- Activités -
1. Recopiez le passage du texte sur Juliette Binoche situé entre "Juliette Binoche succèdera" et "ce prestigieux flambeau.", bornes incluses.
2. D'après le texte sur Juliette Binoche, quel film lui a valu le Prix d'interprétation à Cannes en 2010 ?
3. Relevez tous les pays indiqués entre parenthèses après les noms des cinéastes dans le texte sur Juliette Binoche.

- Texte extrait -
+---+

Juliette Binoche succèdera à la réalisatrice américaine Greta Gerwig. Ainsi, pour la deuxième fois dans l’histoire du Festival, deux artistes féminines se transmettront ce prestigieux flambeau.
“ J’attends avec impatience le partage de ces moments de vie avec les membres du Jury et le public. En 1985, je montais les Marches pour la première fois avec l’enthousiasme et l’incertitude d’une jeune actrice ; je n’imaginais pas revenir 40 ans après dans ce rôle honorifique de Présidente du Jury. J’en pèse le privilège, la responsabilité et la nécessité absolue d’humilité. ” a déclaré Juliette Binoche.
À chaque édition, le Festival de Cannes rassemble et explore : des nationalités, des cinématographies, des sensibilités, des genres, des sujets… C’est précisément ce que Juliette Binoche choisit de faire très tôt dans une carrière jalonnée de quelque 70 films et 40 années de curiosité artistique depuis son premier grand rôle dans Rendez-vous d’André Téchiné, présenté sur La Croisette en 1985. « Je suis née au Festival de Cannes », déclare-t-elle souvent.
Quatre décennies l’ont transformée en star internationale, initiant collaborations inattendues et scénarios qui lui tiennent à cœur. Ce cheminement instinctif au cœur de la création mondiale lui confère rapidement une aura incontournable auprès de cinéastes d’une constellation sans frontières : Michael Haneke (Autriche), David Cronenberg ou Abel Ferrara (États-Unis), Olivier Assayas, Leos Carax ou Claire Denis (France), Amos Gitaï (Israël), Naomi Kawase ou Hirokazu Kore-eda (Japon), Krzysztof Kie ?lowski (Pologne), Hou Hsiao-hsien (Taïwan)…
Nul autre film ne peut mieux exprimer cet appétit inextinguible que Copie conforme d’Abbas Kiarostami qui lui offre le Prix d’interprétation à Cannes en 2010 : dirigée par un réalisateur iranien au cœur de la campagne toscane, face à un chanteur d’opéra britannique, Juliette Binoche illumine cette histoire universelle mêlant l’amour et l’art et leurs faux-semblants pour mieux cerner leur vérité. Après ce cinquième film de la comédienne présenté en Sélection officielle, quatre suivront jusqu’à La Passion de Dodin Bouffant de Tran Anh Hùng en 2023.

+---+

- Documents sources -
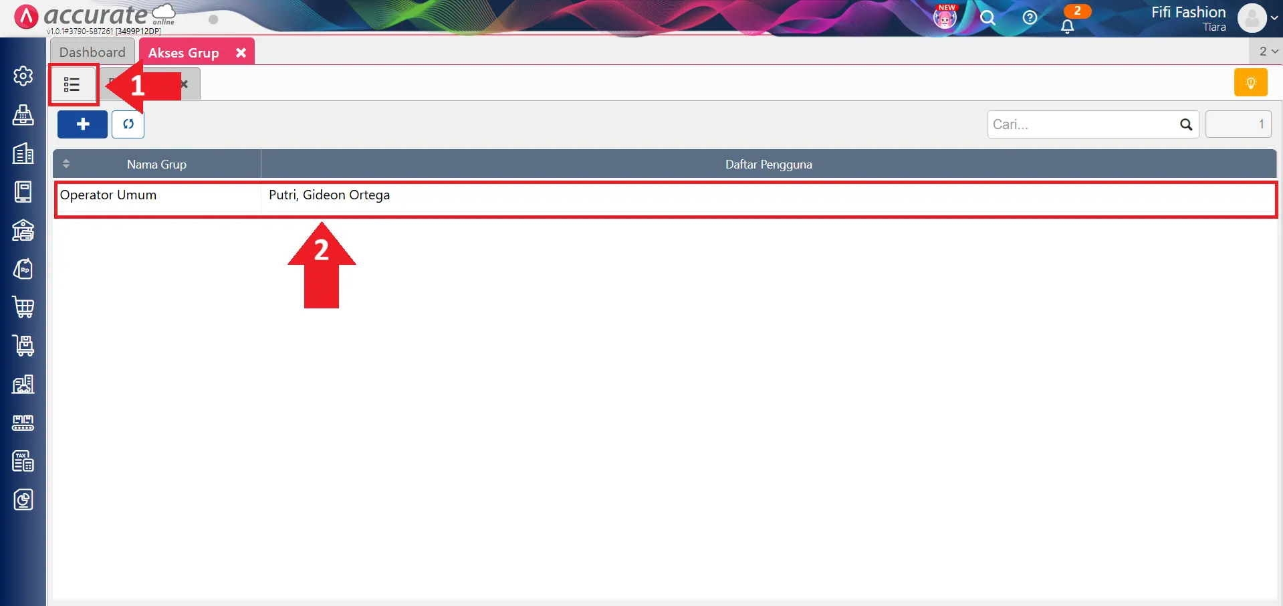The image size is (1283, 606).
Task: Open the Cash and Bank module icon
Action: point(23,231)
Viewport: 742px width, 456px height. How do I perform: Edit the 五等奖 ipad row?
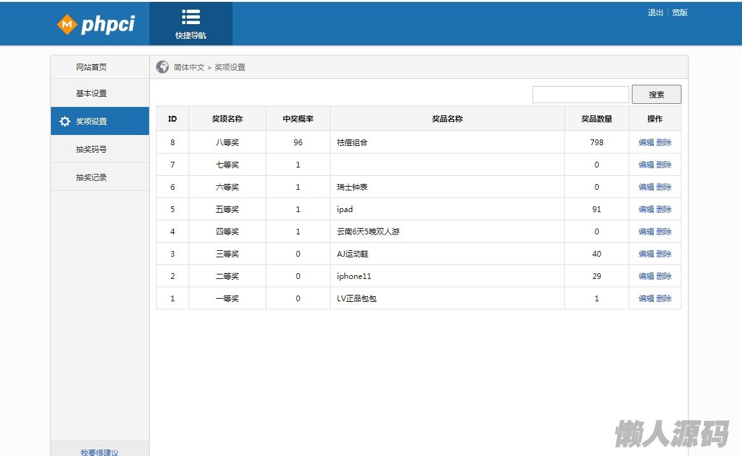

+---+

- Corrigés par activité -
1.
Juliette Binoche succèdera à la réalisatrice américaine Greta Gerwig. Ainsi, pour la deuxième fois dans l’histoire du Festival, deux artistes féminines se transmettront ce prestigieux flambeau.

2. Copie conforme d'Abbas Kiarostami.

3. Autriche, États-Unis, France, Israël, Japon, Pologne, Taïwan